### Records for the task
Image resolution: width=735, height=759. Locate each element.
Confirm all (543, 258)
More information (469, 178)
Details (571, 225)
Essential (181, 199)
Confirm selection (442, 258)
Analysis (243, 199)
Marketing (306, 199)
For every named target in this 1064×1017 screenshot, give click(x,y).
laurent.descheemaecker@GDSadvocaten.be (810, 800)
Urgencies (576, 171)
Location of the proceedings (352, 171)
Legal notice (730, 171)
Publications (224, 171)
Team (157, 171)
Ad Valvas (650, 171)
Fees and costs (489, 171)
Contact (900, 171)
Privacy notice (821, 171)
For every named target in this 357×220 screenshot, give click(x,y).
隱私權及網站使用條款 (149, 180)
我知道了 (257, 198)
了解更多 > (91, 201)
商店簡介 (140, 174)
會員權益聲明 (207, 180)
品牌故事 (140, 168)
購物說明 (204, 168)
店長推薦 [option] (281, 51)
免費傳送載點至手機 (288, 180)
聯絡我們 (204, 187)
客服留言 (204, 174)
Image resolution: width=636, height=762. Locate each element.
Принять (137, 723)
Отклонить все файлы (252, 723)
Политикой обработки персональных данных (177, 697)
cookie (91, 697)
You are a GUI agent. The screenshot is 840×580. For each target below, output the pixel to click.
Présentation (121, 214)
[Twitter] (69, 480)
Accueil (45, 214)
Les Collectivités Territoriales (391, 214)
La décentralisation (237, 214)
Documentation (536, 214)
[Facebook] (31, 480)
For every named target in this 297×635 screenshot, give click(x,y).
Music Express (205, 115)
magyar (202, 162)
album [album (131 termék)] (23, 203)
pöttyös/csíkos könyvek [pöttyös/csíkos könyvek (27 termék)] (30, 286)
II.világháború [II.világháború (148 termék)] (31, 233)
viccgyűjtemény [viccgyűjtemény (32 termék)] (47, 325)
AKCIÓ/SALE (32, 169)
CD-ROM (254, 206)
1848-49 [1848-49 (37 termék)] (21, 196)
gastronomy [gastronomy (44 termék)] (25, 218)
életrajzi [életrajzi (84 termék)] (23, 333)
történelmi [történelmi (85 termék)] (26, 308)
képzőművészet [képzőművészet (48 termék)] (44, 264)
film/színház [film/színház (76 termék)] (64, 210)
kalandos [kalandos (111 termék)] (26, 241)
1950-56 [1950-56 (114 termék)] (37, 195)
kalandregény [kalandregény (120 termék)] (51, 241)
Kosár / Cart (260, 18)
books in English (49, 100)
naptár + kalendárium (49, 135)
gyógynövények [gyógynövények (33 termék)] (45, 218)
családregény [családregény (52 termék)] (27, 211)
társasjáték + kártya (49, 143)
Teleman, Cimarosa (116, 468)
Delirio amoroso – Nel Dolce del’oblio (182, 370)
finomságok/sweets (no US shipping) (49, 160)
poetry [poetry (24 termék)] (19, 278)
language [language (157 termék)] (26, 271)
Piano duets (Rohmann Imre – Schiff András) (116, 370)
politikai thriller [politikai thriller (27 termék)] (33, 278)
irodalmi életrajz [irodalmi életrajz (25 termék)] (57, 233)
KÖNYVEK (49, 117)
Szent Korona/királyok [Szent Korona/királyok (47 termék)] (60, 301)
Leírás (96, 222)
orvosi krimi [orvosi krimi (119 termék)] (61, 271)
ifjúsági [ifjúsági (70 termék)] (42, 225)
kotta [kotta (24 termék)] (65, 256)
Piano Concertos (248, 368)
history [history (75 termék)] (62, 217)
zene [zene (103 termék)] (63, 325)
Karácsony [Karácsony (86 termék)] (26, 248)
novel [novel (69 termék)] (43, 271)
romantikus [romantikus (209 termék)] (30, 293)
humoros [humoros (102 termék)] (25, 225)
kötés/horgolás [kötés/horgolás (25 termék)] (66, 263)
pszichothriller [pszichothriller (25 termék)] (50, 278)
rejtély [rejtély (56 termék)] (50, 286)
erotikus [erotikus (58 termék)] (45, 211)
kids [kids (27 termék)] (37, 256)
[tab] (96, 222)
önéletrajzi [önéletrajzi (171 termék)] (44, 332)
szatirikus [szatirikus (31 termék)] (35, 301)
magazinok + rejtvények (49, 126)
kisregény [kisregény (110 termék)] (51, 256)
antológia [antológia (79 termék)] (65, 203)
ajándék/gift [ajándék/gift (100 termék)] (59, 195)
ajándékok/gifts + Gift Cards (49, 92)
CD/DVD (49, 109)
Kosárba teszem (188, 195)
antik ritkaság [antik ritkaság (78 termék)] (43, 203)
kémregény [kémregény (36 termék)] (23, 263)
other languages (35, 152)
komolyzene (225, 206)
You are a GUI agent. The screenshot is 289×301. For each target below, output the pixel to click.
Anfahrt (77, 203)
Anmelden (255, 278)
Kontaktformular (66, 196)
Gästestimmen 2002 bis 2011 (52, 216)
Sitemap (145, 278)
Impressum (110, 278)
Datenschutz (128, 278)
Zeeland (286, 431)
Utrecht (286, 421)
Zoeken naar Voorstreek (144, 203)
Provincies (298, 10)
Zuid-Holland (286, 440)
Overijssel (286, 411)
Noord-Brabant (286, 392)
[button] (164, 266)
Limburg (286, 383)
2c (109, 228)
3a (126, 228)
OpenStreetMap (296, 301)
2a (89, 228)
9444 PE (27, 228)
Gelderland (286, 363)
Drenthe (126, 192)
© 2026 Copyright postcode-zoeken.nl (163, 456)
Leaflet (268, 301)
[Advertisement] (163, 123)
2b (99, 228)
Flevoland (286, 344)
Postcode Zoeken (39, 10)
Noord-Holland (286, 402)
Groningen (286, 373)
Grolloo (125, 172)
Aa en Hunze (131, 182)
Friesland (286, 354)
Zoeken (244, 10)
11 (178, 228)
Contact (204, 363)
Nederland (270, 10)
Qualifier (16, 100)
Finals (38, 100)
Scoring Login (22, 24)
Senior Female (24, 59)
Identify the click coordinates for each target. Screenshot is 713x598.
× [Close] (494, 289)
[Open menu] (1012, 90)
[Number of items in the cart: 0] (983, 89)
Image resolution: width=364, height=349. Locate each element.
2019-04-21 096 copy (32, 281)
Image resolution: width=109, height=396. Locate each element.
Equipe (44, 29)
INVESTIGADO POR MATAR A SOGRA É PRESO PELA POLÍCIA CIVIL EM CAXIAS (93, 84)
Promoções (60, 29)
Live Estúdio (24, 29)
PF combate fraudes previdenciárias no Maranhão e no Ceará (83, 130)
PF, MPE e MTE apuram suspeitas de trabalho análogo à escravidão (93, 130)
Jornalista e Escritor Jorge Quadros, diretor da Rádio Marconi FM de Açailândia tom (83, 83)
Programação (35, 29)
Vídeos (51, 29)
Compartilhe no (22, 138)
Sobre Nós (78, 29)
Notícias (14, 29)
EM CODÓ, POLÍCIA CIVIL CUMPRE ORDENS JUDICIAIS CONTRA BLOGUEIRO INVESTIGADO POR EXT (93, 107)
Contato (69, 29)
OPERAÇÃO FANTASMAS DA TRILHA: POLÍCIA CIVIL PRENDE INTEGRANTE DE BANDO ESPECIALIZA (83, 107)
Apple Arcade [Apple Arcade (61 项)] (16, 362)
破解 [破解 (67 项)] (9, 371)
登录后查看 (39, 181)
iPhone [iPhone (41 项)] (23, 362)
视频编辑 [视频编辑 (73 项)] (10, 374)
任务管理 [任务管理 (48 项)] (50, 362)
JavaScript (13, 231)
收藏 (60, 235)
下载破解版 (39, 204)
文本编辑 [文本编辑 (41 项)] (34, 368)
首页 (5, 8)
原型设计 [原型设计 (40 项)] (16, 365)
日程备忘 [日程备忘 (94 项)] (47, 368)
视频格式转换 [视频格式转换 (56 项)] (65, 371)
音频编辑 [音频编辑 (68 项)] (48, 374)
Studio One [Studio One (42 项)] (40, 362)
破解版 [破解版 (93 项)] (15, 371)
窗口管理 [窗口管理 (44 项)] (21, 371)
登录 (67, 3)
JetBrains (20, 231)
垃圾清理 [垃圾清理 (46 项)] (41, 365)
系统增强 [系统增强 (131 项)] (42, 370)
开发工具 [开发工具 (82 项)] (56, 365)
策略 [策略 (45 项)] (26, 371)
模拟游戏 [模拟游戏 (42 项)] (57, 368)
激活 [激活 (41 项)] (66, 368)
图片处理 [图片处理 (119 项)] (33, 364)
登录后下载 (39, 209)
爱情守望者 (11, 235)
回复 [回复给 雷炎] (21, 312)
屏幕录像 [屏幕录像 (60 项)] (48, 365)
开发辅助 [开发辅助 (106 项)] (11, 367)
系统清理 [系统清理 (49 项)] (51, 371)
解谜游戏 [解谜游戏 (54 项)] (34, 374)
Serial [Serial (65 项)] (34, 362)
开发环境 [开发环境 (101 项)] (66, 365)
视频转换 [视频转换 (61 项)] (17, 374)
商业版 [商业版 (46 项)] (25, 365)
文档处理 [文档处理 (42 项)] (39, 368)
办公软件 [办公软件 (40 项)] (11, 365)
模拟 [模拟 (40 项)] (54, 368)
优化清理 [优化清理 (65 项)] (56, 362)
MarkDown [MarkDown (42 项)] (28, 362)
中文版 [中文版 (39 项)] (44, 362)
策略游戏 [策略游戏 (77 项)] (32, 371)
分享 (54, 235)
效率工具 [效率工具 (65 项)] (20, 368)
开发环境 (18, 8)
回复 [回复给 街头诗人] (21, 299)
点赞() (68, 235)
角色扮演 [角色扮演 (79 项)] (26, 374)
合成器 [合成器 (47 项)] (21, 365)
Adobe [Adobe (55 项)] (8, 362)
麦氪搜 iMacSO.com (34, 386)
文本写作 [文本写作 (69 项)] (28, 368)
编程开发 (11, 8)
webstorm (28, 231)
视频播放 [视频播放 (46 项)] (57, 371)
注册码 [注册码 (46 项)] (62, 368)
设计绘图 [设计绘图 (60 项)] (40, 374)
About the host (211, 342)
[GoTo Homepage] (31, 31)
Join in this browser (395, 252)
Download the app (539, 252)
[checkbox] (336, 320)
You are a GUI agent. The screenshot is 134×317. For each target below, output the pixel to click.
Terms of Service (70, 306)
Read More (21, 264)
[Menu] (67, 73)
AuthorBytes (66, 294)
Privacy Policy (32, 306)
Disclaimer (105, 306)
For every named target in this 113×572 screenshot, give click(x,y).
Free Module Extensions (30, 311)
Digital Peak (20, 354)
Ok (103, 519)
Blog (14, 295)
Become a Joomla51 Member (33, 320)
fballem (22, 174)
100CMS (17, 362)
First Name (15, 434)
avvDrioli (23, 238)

### Short task
Update the part that opens with the line containing "Kosárba teszem (188, 195)" and closes with the line containing "Grolloo (125, 172)", replacing "Anfahrt" with "Anreise" and keeping everything else the same.

### Response to the exercise
Kosárba teszem (188, 195)
antik ritkaság [antik ritkaság (78 termék)] (43, 203)
kémregény [kémregény (36 termék)] (23, 263)
other languages (35, 152)
komolyzene (225, 206)
You are a GUI agent. The screenshot is 289×301. For each target below, output the pixel to click.
Anreise (77, 203)
Anmelden (255, 278)
Kontaktformular (66, 196)
Gästestimmen 2002 bis 2011 (52, 216)
Sitemap (145, 278)
Impressum (110, 278)
Datenschutz (128, 278)
Zeeland (286, 431)
Utrecht (286, 421)
Zoeken naar Voorstreek (144, 203)
Provincies (298, 10)
Zuid-Holland (286, 440)
Overijssel (286, 411)
Noord-Brabant (286, 392)
[button] (164, 266)
Limburg (286, 383)
2c (109, 228)
3a (126, 228)
OpenStreetMap (296, 301)
2a (89, 228)
9444 PE (27, 228)
Gelderland (286, 363)
Drenthe (126, 192)
© 2026 Copyright postcode-zoeken.nl (163, 456)
Leaflet (268, 301)
[Advertisement] (163, 123)
2b (99, 228)
Flevoland (286, 344)
Postcode Zoeken (39, 10)
Noord-Holland (286, 402)
Groningen (286, 373)
Grolloo (125, 172)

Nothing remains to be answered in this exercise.